(UPDATED: March, 2025.)
When you read or hear the phrase "championship golf course," what comes to mind?
I'm guessing images of tree-lined fairways, large and undulating greens, thick rough and deep, gruff-edged bunkers likely dance in your head. Big-time U.S. Open and PGA Championship tests like Bethpage Black, Oakland Hills, Oak Hill, maybe even modern brutes like 2024 PGA Championship host Valhalla Golf Club spring up. Even Bay Hill, perhaps, given last week's setup of gnarly rough and white-fast greens.
Perhaps the Players Stadium Course at TPC Sawgrass doesn't quite fit the mold. But over more than 40 years, it has proven itself worthy of testing the very best golfers each year. There may be horses for some courses, but Sawgrass had never seen a back-to-back winner until last year, when Scottie Scheffler pulled off the feat as part of a historically dominant season.
Only six golfers have won The Players more than once since it moved to its current venue, and only Steve Elkington's 1991 and 1997 wins came less than a decade apart until Scheffler's back-to-back. The Stadium takes a toll even on its champions, and steadfastly refuses to reward any particular style of play. Accurate driving, pinpoint iron play and spectacular short-game abilities certainly never hurt, but few great courses reward guile and guts more.

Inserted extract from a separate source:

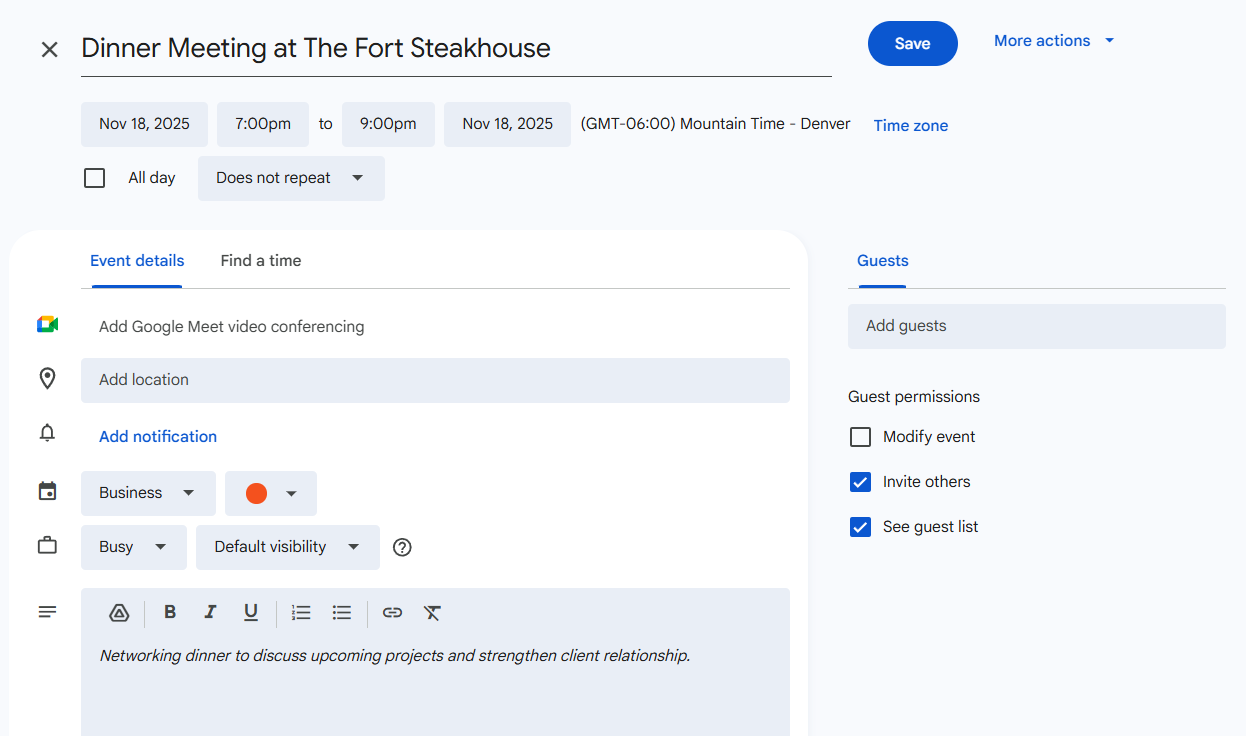Save the event
1246x736 pixels.
[912, 44]
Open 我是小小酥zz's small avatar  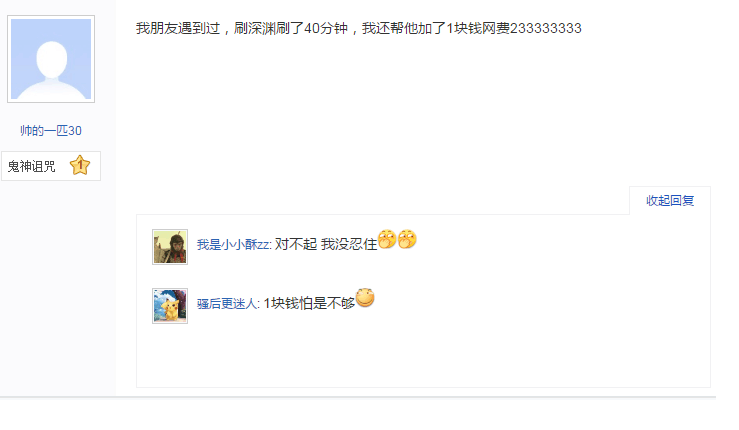coord(170,247)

Raised from hundreds of mucky, snake-infested acres at the dawn of the 1980s, Pete Dye's swamp monster looked and felt different from the outset. Therein lies its genius. It originally had terraced berms around tee boxes: built-seating for fans to view the carnage from golf's gladiator class. When the world's best first ventured there in '82, they left broken and bloodied. As Dye recalls in his memoir Bury Me in a Pot Bunker, no less genial a figure than Ben Crenshaw said, "The place was designed by Darth Vader!"
To the extent Pete Dye was indeed a middle-American Vader, the Stadium Course is his Death Star. Its arsenal of weapons would make Luke Skywalker sweat. The manmade contours of the fairways and greens frustrate the progress of a golf ball far more often than they help it. Abrupt rough-covered moguls become hazards unto themselves. Bunkers range from Saharan expanses to tiny pots you can straddle. Water comes into play both sneakily (holes 4, 7) and with obnoxious bravado (holes 16-18).
The course changes speeds constantly, yo-yoing from short to long to medium-length holes and back again. Only three times do consecutive holes play in a similar direction. A hole that yields three times as many birdies as bogeys (hole 9 in the '24 Players) follows a hole that yields nearly twice as many bogeys as birdies (8). Maintaining momentum can close to impossible.
The Players Stadium Course is a rare championship venue that is publicly accessible, albeit at a sometimes shockingly heavy price - upwards of $900 at peak times of year. Its look has evolved significantly over the years as its ownership - the PGA Tour - has become increasingly image-conscious. The rugged, scruffy-edged aesthetic Dye and then-commissioner Deane Beman envisioned - more Pinehurst No. 2 than Augusta National - is out, although news that two-time champion Davis Love III (1992, 2003) is serving as main architecture consultant may augur a return to a more naturalistic look. For now, though, lush overseeded turf and bunker sand as crisply white as Jay Monahan's newest button-down are the prevailing aesthetic.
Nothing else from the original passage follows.